IN-24-C040 - Impact of Indoor Environmental Factors on Similarity of Eukaryotic and Bacterial Communities in Japanese Residences

In modern societies, a significant portion of human life is spent indoors, where the environmental conditions are crucial for health. Contemporary residential designs, characterized by enhanced thermal insulation and airtightness, offer improved thermal comfort. Modern housing design, characterized by improved insulation and air tightness, aims to improve thermal comfort and reduce fungal proliferation and infection risks. However, emerging research indicates that fostering microbiome diversity, rather than stringent microbial control, may augment health benefits. This study delves into the interplay between indoor environmental factors—temperature and humidity—and microbiome structure in modern and traditional houses in Japan. Our investigation spanned 16 residences, encompassing diverse thermal performances. Indoor and outdoor air temperatures and humidity were measured, and their aerosol samples were collected. Additionally, aerosol samples from these living spaces and outdoors were collected. They were processed in the laboratory and subjected to bioinformatics analysis using the SILVA database (ver. 138). Bioaerosol eukaryotic and bacterial microbial communities were compared, respectively, and the clustering of eukaryotes showed high similarity between outdoor and indoor air.
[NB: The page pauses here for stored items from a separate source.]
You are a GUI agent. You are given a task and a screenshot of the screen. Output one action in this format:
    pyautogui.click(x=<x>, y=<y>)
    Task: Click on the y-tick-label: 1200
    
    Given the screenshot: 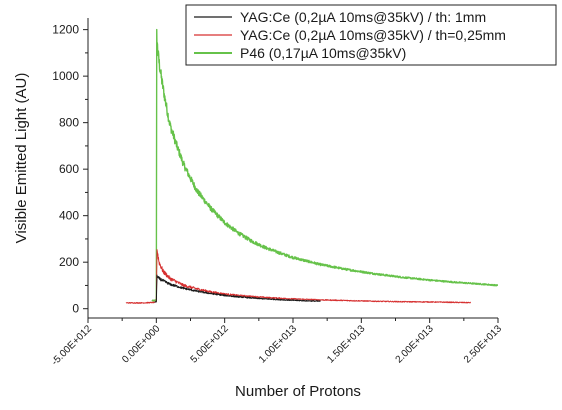 What is the action you would take?
    pyautogui.click(x=66, y=30)
    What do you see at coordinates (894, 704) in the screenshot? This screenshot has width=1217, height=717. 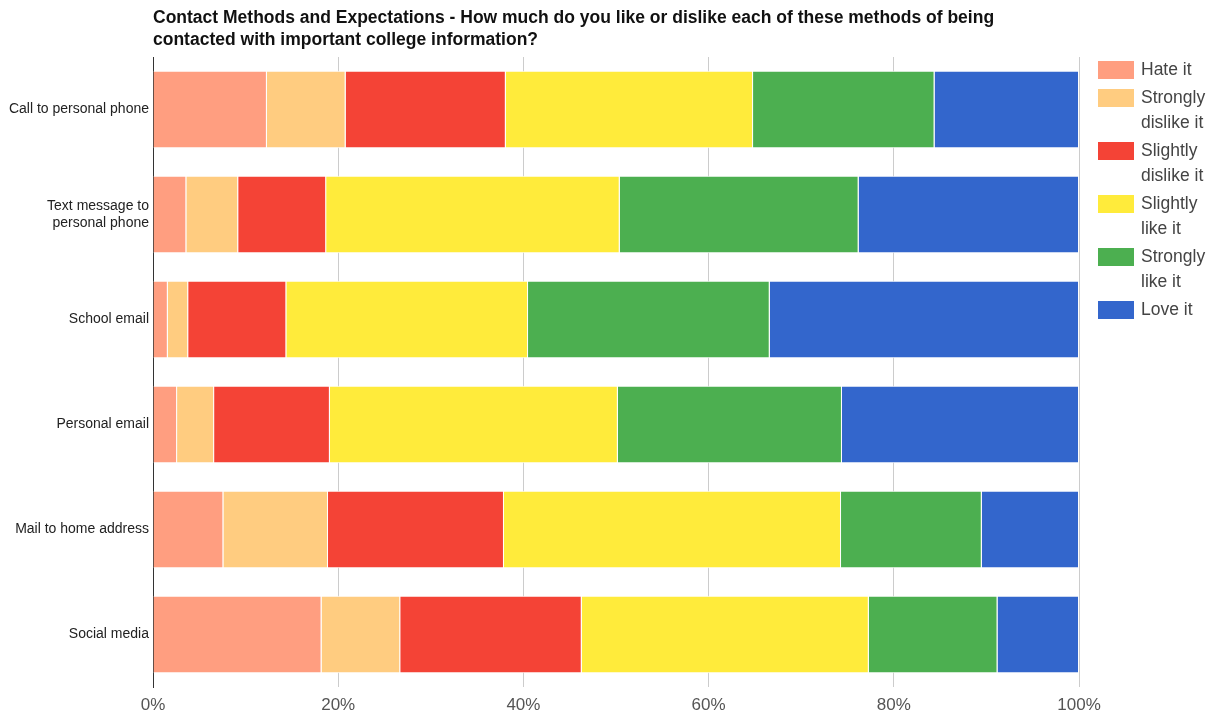 I see `x-tick-label: 80%` at bounding box center [894, 704].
In addition, clusters were formed by season and sampling area. The similarity of eukaryotic communities between indoor air and outdoor air was higher in homes with higher ventilation rates. Bacterial communities, unlike eukaryotic communities, had less similarity between indoor air and outdoor air. For indoor air, clusters were formed by the presence or absence of air conditioning. Therefore, it was clear that the use of heating and cooling equipment, ventilation rates, or the indoor temperature and humidity environment formed by them affected the indoor microbial community.